Logo na sequência, a câmera a retrata mais de perto e o cenário atrás dela muda, sendo preenchido por um muro de concreto e escuridão (o que dá a entender que ela se sente sufocada e esquecida frente à figura de Bernstein).
O longa também, de maneira bem inteligente, dá a entender que, apesar de Felicia tentar o máximo para aceitar Bernstein como ele é (um homem livre, que abraça sua sexualidade e sua criatividade sem restrições), ela não encontra a felicidade que imaginava ao lado do músico.
No início da projeção, por exemplo, a moça revela amar o cheiro de Leonard, dizendo que ele lembra seu pai e a sensação de segurança.
Porém, no terceiro ato da obra, quando Felicia está prestes a morrer e é abraçada pelo marido, ela diz que ele cheira a peixe e cigarro, o que ele leva na brincadeira, enquanto ela permanece séria, com uma expressão terrivelmente melancólica. Um toque bem sutil de roteiro, mas altamente significativo e que conecta o começo e o fim do relacionamento entre eles.

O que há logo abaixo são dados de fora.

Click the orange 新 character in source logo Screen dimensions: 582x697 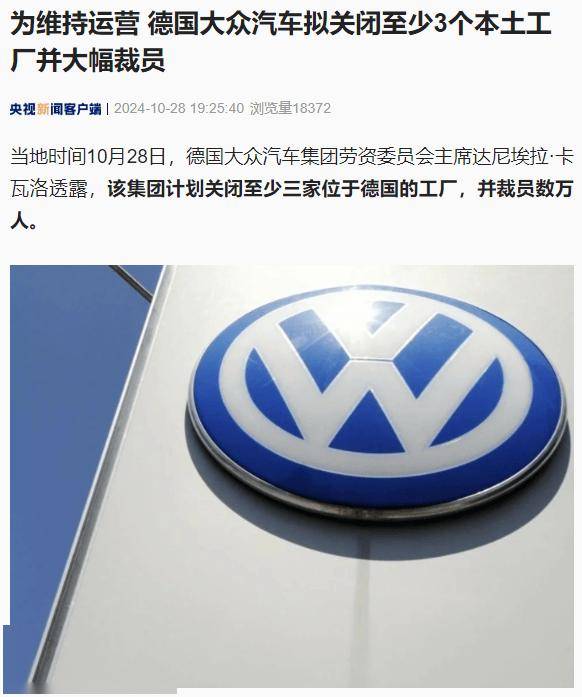[43, 109]
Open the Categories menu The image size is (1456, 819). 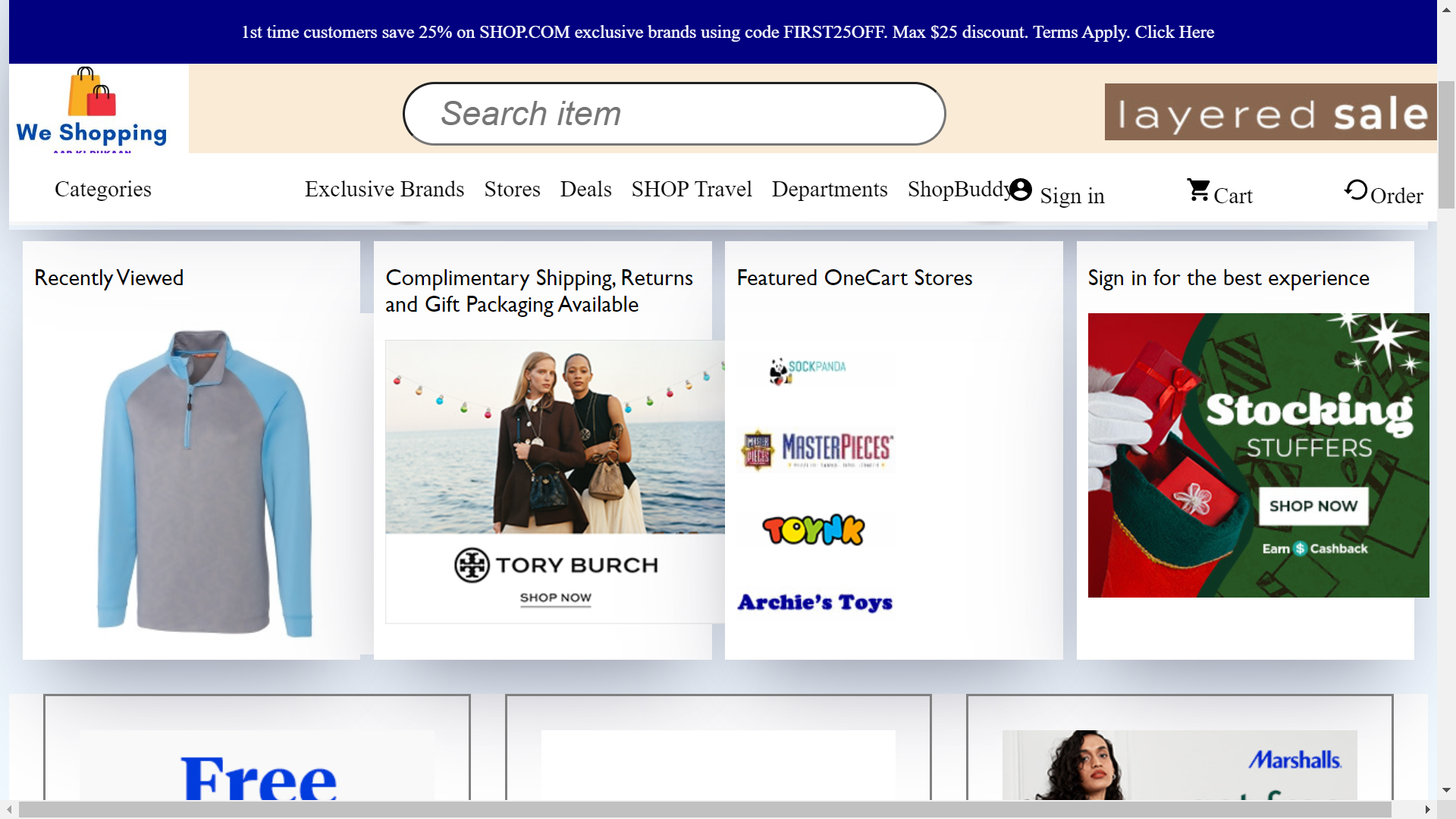point(103,190)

Todavia, nem tudo são flores (ou notas bem executadas) para Maestro. Por alguns momentos, o longa se apresenta um tanto quanto superficial e brando. Por exemplo, sabemos que Bernstein tinha uma relação “aberta” com Felicia (que não estava satisfeita com a situação) e, constantemente, se entregava a amantes, drogas e outros excessos.
Porém, este lado da vida de Leonard parece ter sido um pouco suavizado demais (sendo retratado de maneira rápida), nos deixando um pouco no escuro sobre o quanto a face negativa do músico realmente o influenciou em sua vida.
Alguns diálogos mais extensos e alguns enquadramentos/passagens específicos também pareceram um pouco exagerados e sem grande relevância narrativa (como a cena em que Felicia recebe a notícia de que está doente, por exemplo, a qual vemos de baixo, de trás das costas do doutor).
Em suma, Maestro é um bom filme e acerta ao fugir do convencional, trazendo uma narrativa intimista, ótimas atuações e algumas sequências memoráveis, apesar de pecar em alguns aspectos visuais e narrativos. Lembrando que o longa foi indicado a 7 categorias do Oscar, incluindo a de Melhor Filme.